Copy the records below word for word, from the line containing "Where should I" through the end of the records. Leave the pictures out of your copy.
═════ Record excerpts ═════
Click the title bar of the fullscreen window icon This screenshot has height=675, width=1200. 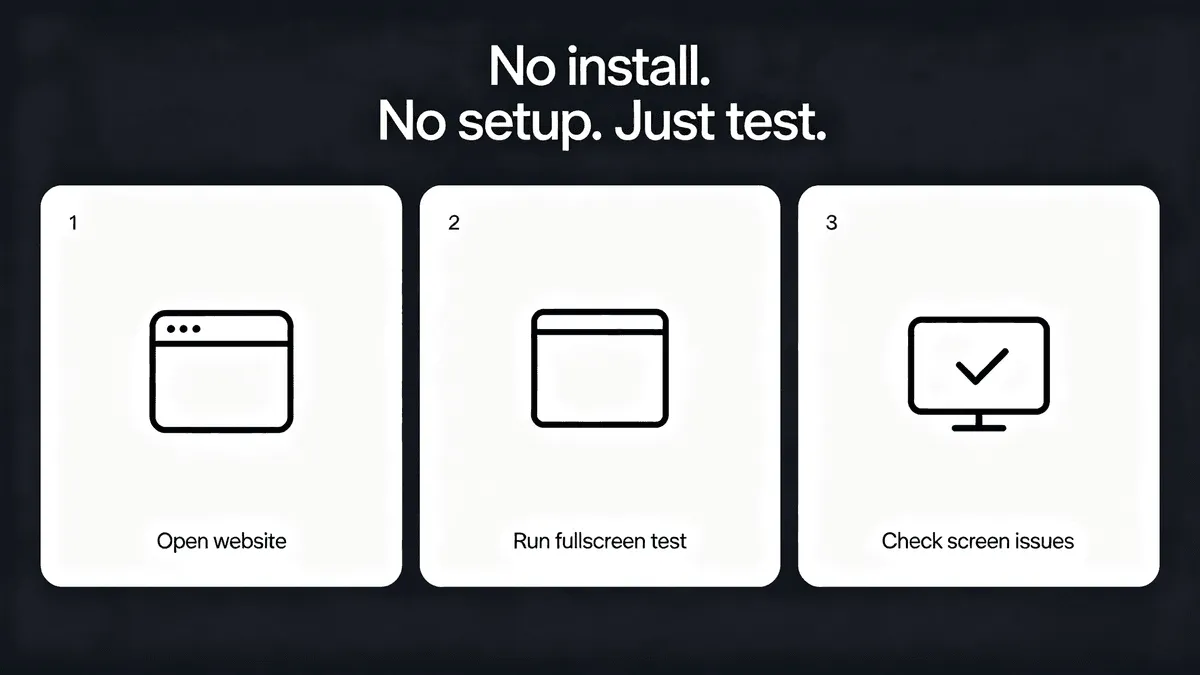tap(600, 321)
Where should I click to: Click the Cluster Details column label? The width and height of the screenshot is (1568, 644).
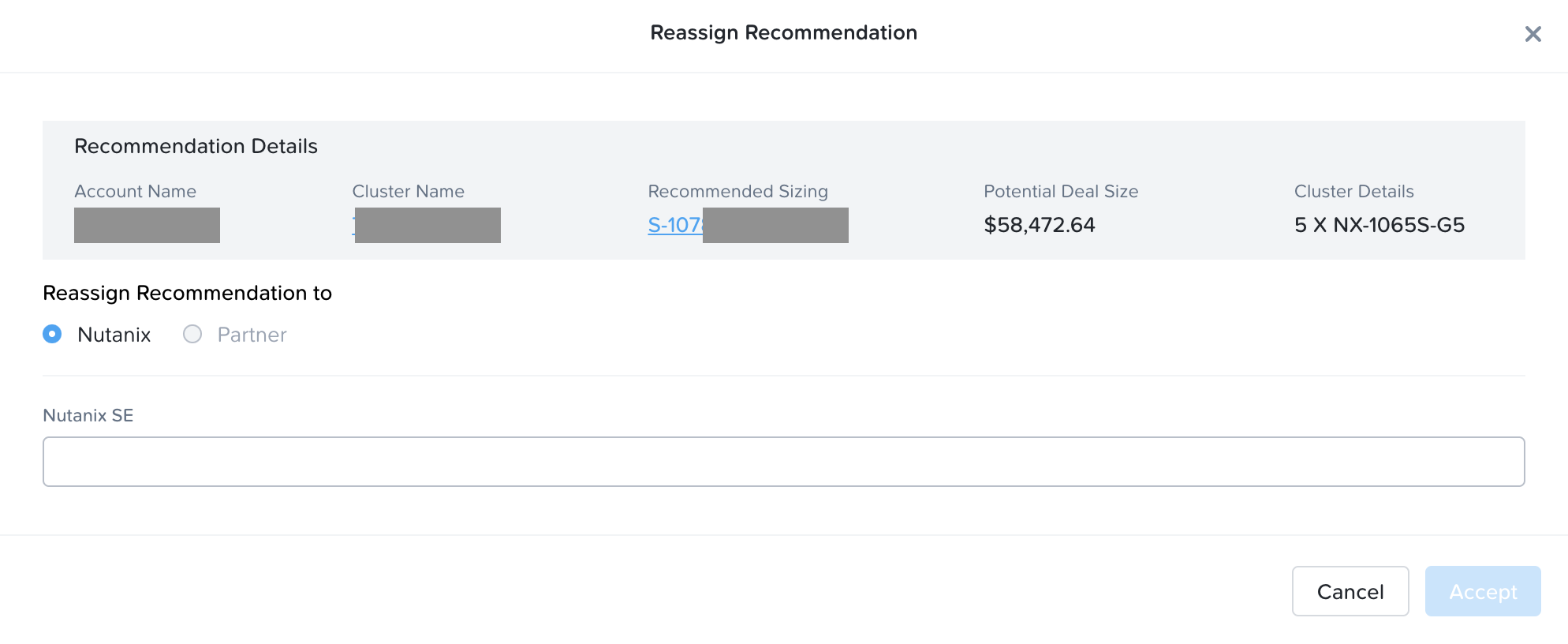(1353, 191)
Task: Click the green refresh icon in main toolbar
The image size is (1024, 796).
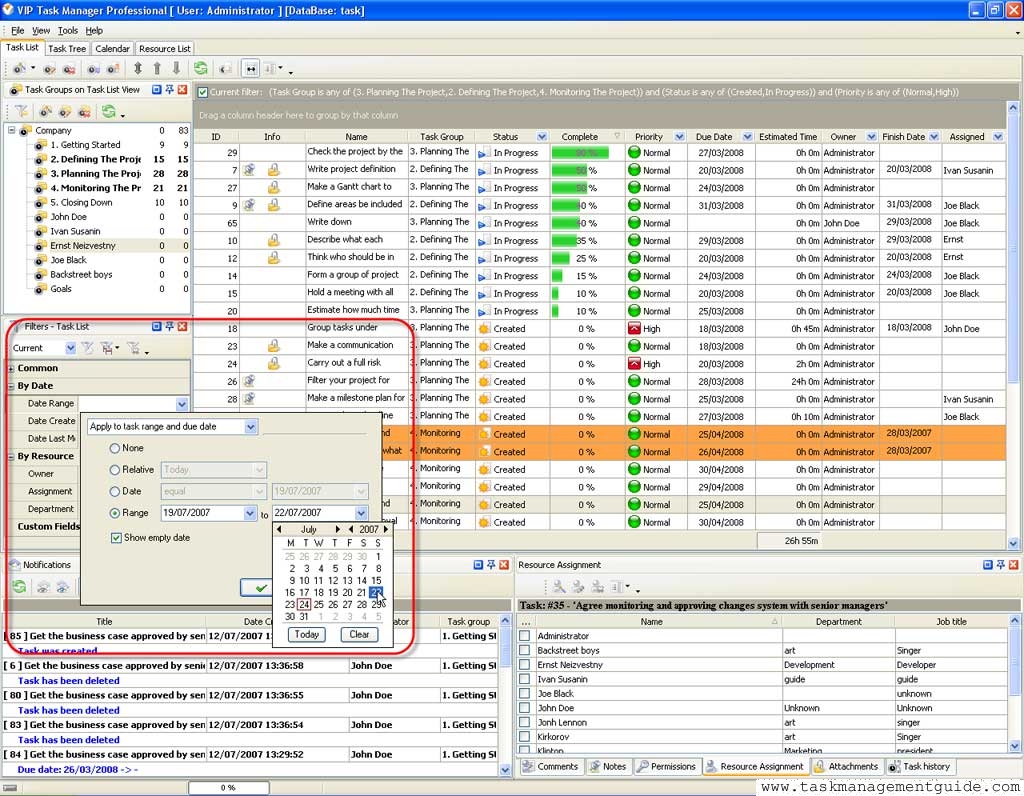Action: pos(201,69)
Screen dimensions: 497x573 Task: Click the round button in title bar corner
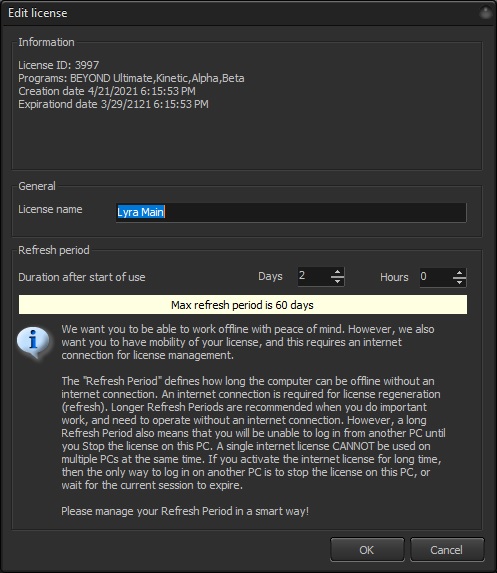(485, 13)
═════
_Task result_
Where should I click to: Click the Cluster Details column label? The width and height of the screenshot is (1568, 644).
(1353, 191)
Task: Click the green refresh icon in main toolbar
The image size is (1024, 796).
Action: pos(201,69)
Screen dimensions: 497x573 Task: Click the round button in title bar corner
(485, 13)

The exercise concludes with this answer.